● What you should do: Extract precisely the lines that run from the line containing "The image size is (868, 488)." to the end of the records below, with both ends included and pictures omitted.

● Records shown:

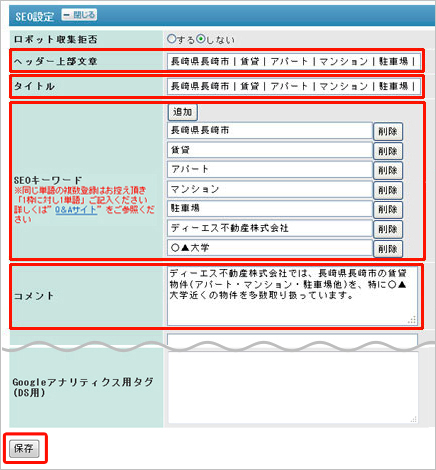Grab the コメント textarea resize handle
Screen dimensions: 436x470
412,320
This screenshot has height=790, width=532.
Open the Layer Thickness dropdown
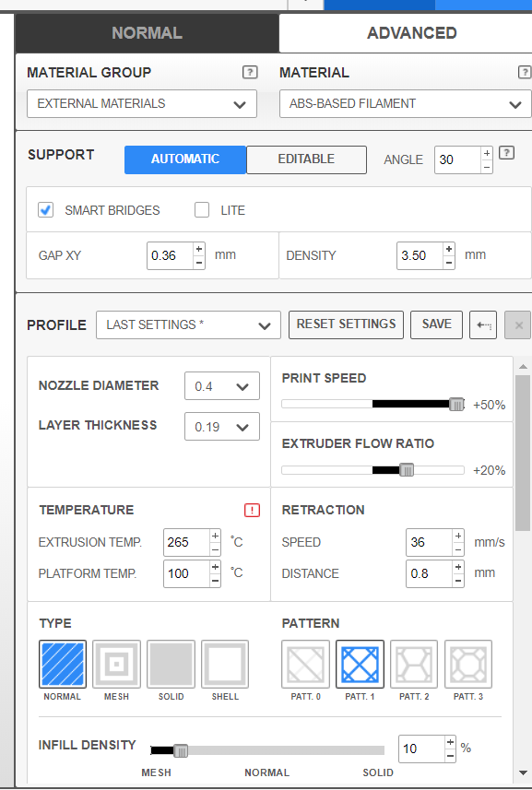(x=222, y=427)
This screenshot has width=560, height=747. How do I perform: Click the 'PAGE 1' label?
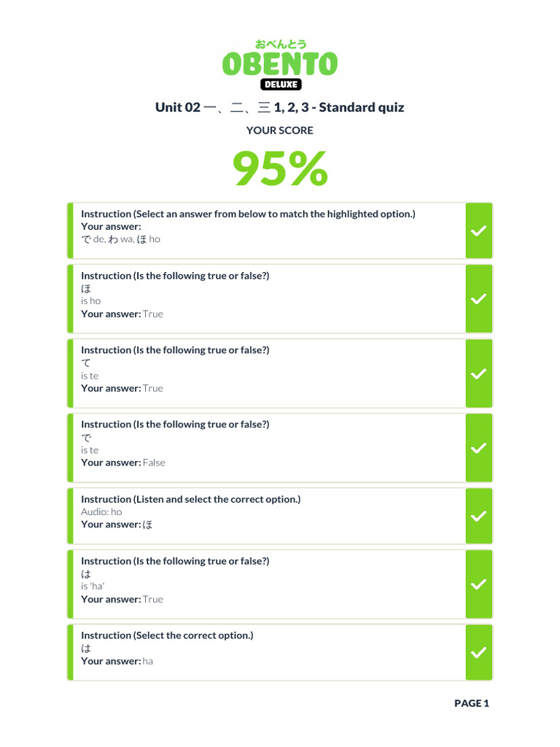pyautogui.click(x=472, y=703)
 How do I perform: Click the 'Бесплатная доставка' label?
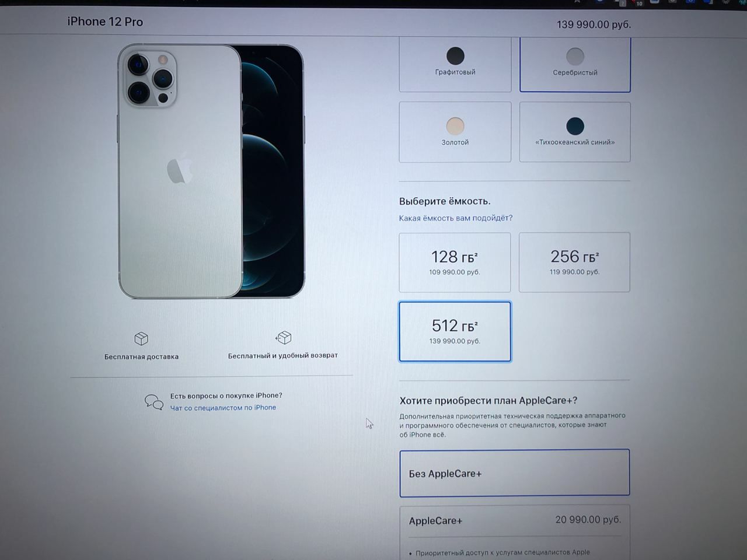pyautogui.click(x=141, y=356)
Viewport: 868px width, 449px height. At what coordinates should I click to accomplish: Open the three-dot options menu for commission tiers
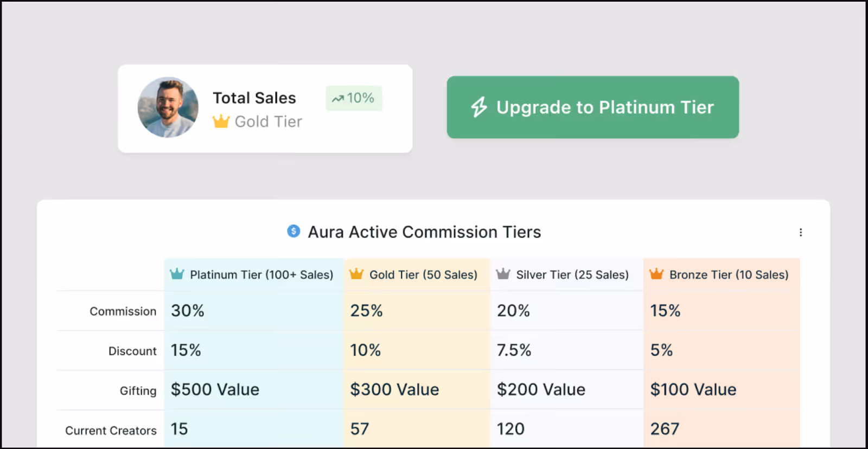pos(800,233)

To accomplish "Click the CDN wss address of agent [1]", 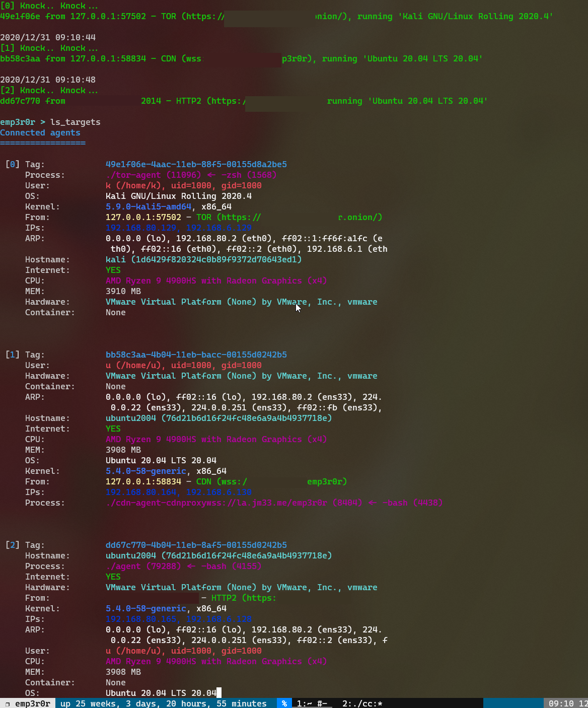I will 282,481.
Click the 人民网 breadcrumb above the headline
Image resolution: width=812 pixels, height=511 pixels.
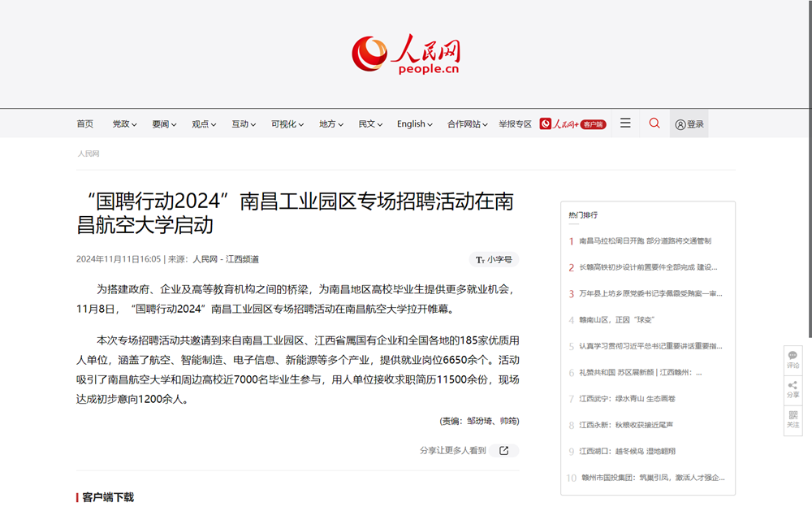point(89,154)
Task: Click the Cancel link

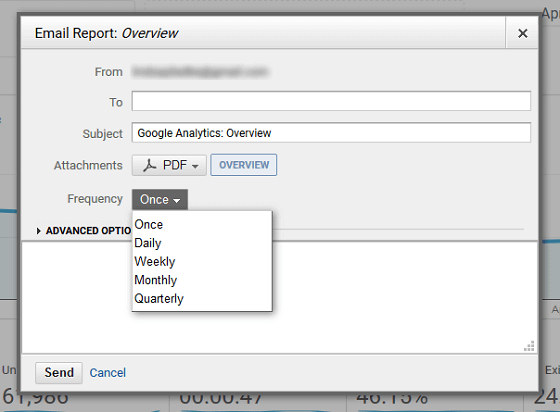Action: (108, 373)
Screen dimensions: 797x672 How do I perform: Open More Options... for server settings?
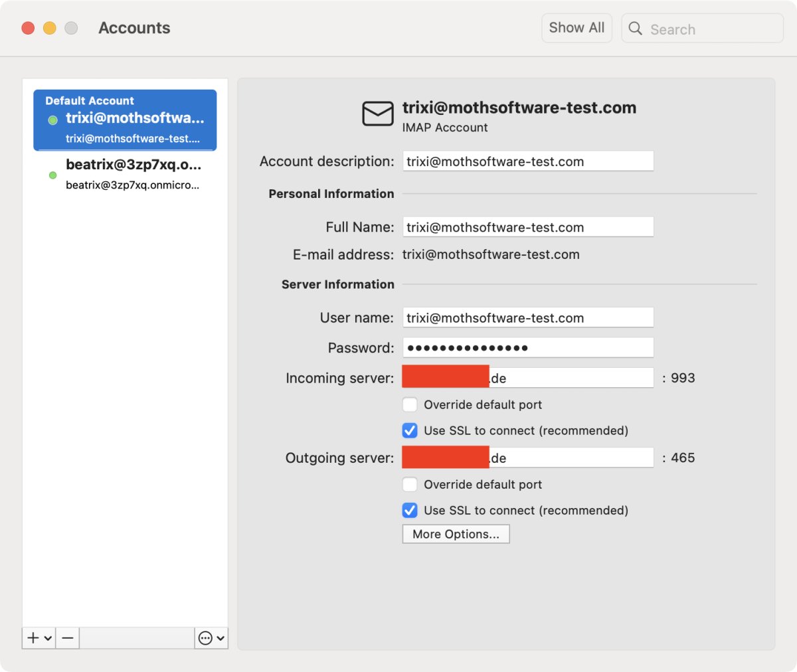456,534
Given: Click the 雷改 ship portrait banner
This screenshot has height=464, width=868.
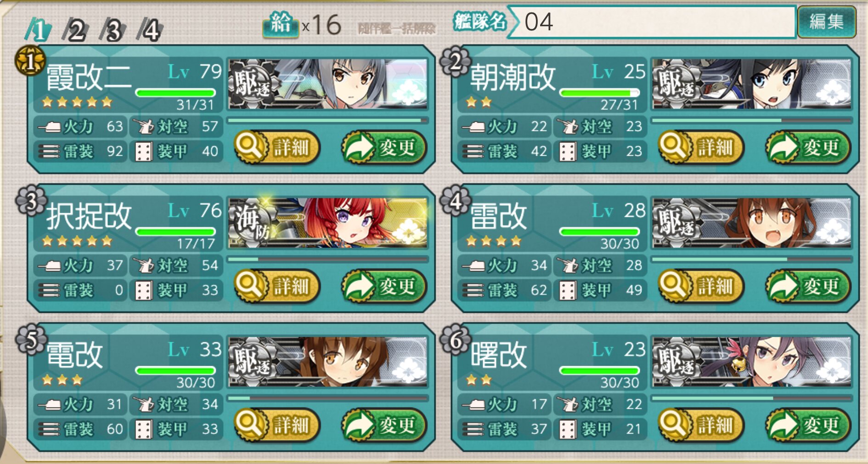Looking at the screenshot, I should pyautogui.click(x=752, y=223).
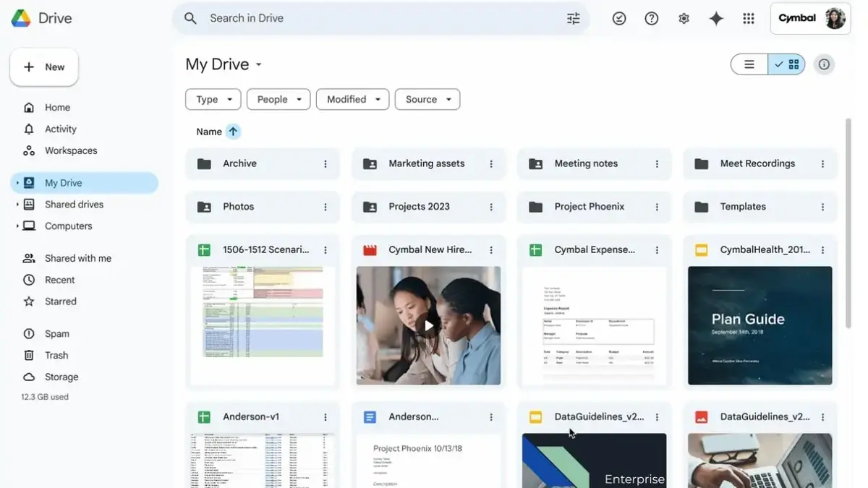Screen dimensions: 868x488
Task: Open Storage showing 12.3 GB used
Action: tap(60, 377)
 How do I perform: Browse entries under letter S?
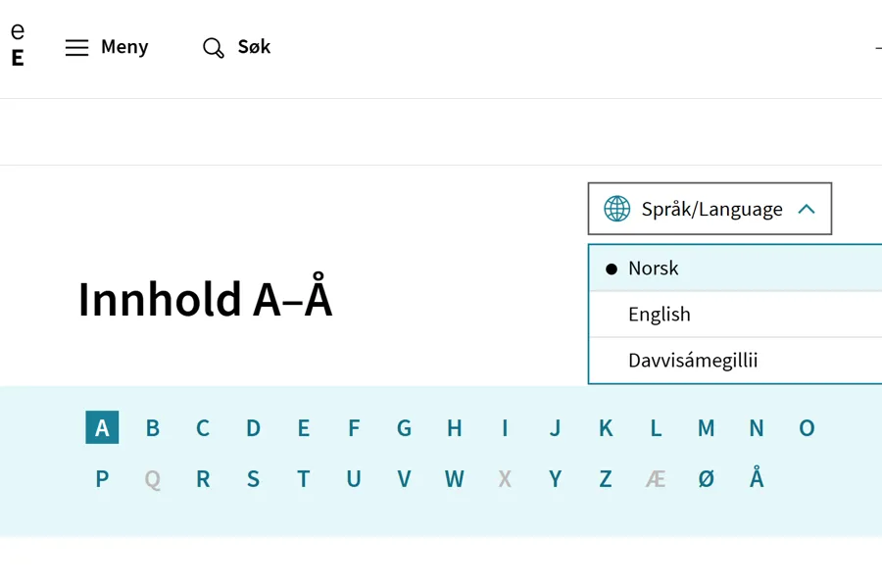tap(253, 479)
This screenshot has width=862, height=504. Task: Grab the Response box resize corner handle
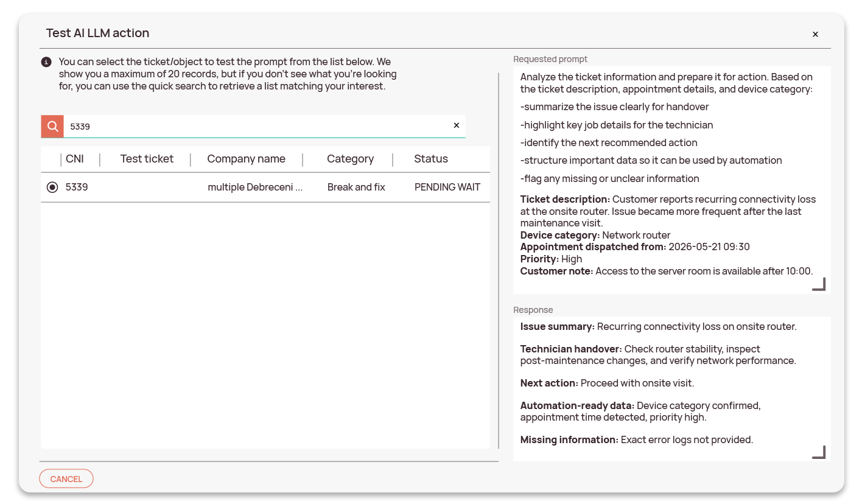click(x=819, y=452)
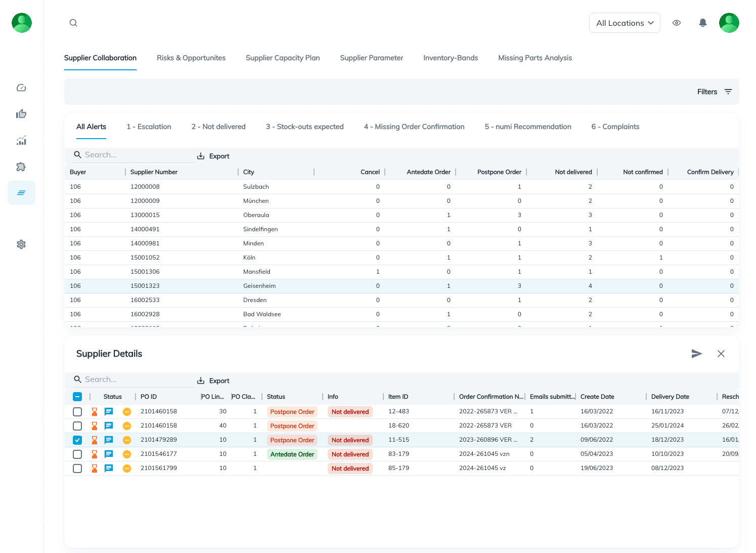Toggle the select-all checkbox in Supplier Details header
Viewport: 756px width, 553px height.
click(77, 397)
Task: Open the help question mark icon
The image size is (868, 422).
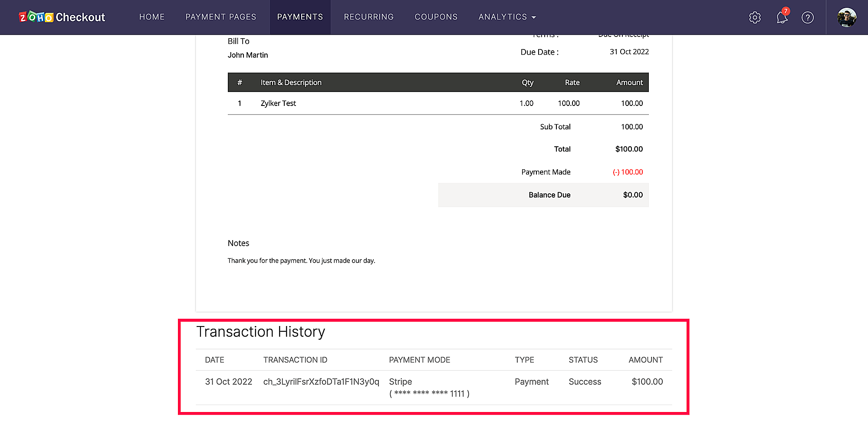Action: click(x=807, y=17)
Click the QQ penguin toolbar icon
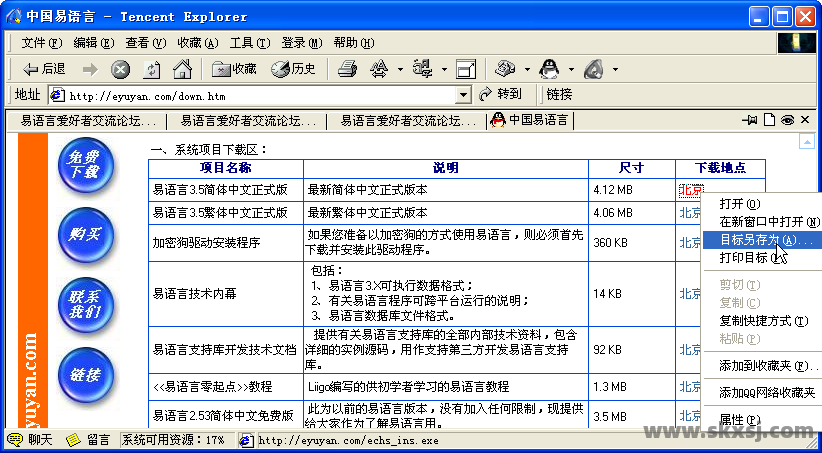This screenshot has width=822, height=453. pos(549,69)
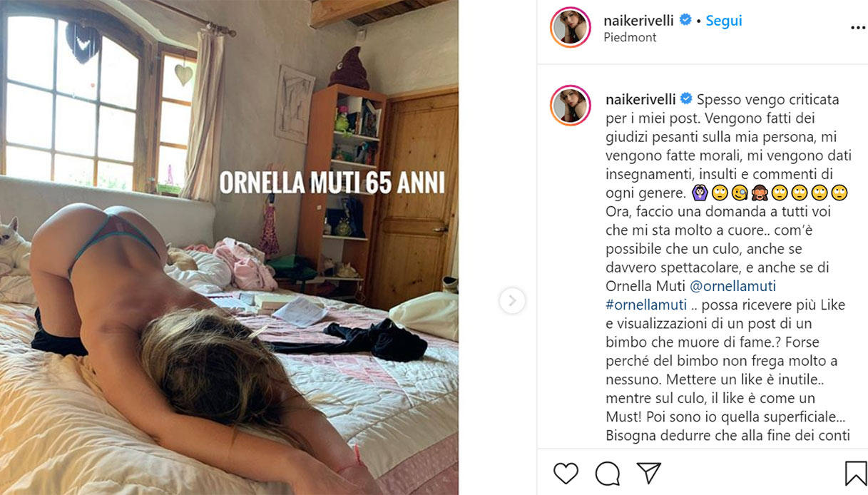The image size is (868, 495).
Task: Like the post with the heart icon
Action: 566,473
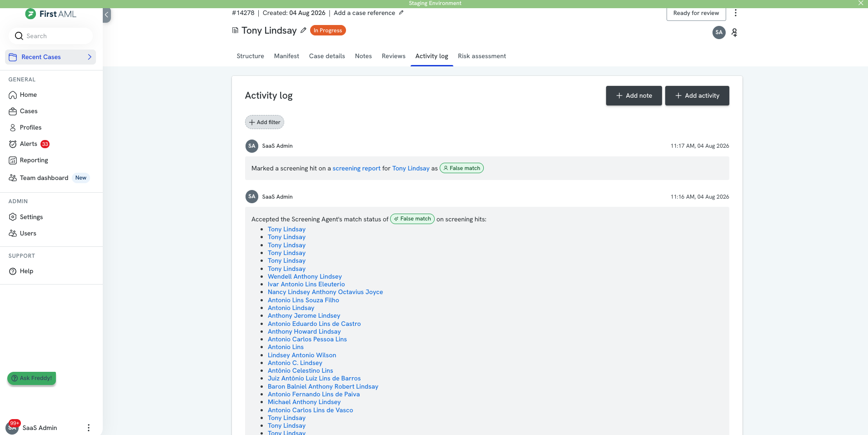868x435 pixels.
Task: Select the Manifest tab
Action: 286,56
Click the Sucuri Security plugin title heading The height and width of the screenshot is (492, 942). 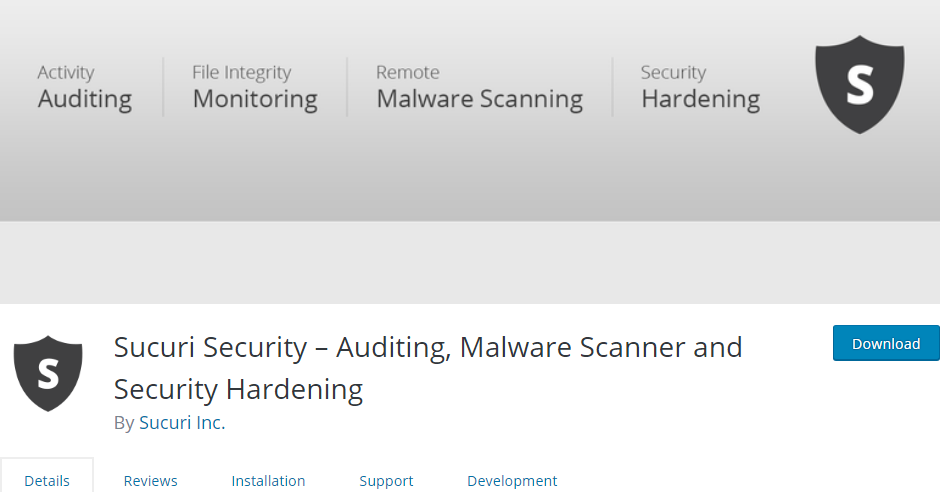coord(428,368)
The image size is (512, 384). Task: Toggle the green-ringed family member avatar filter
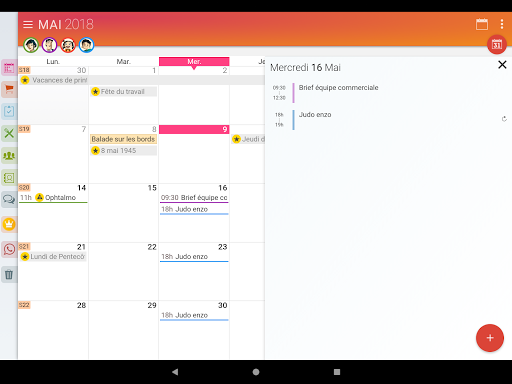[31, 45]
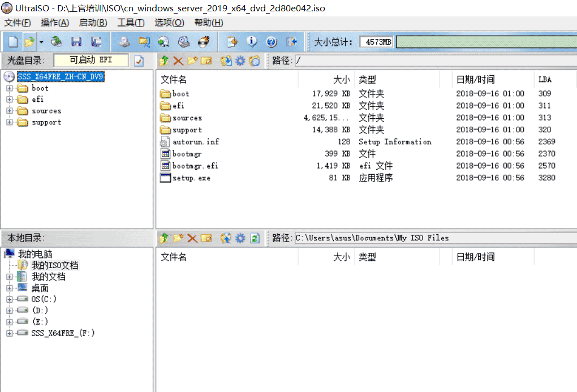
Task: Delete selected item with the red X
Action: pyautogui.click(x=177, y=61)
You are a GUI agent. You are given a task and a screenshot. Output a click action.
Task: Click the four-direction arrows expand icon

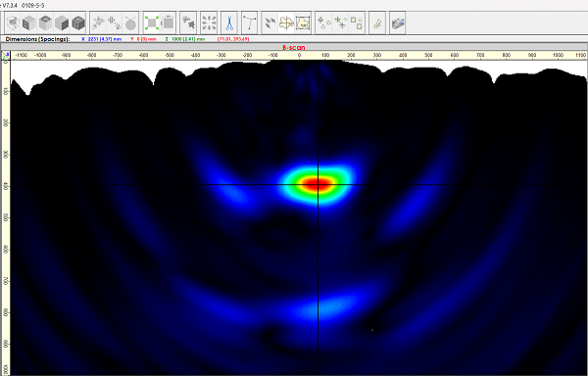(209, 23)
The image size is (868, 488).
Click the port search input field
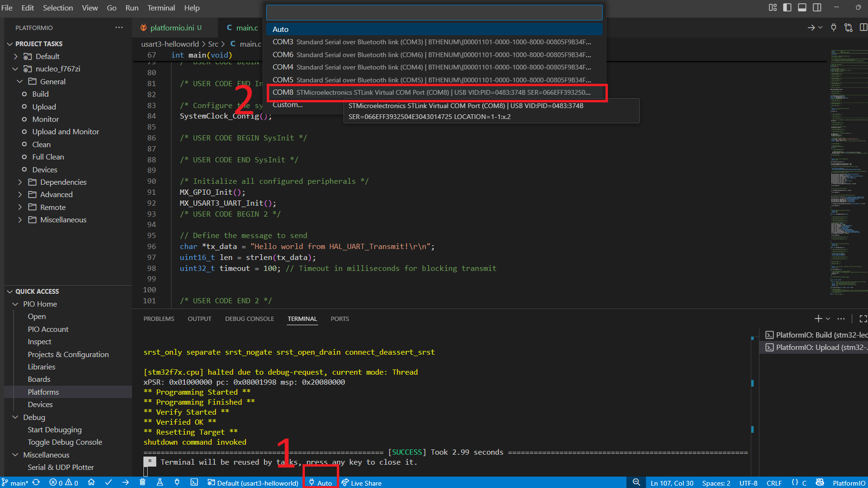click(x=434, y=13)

● Task result:
The image size is (868, 488).
Click the port search input field
click(x=434, y=13)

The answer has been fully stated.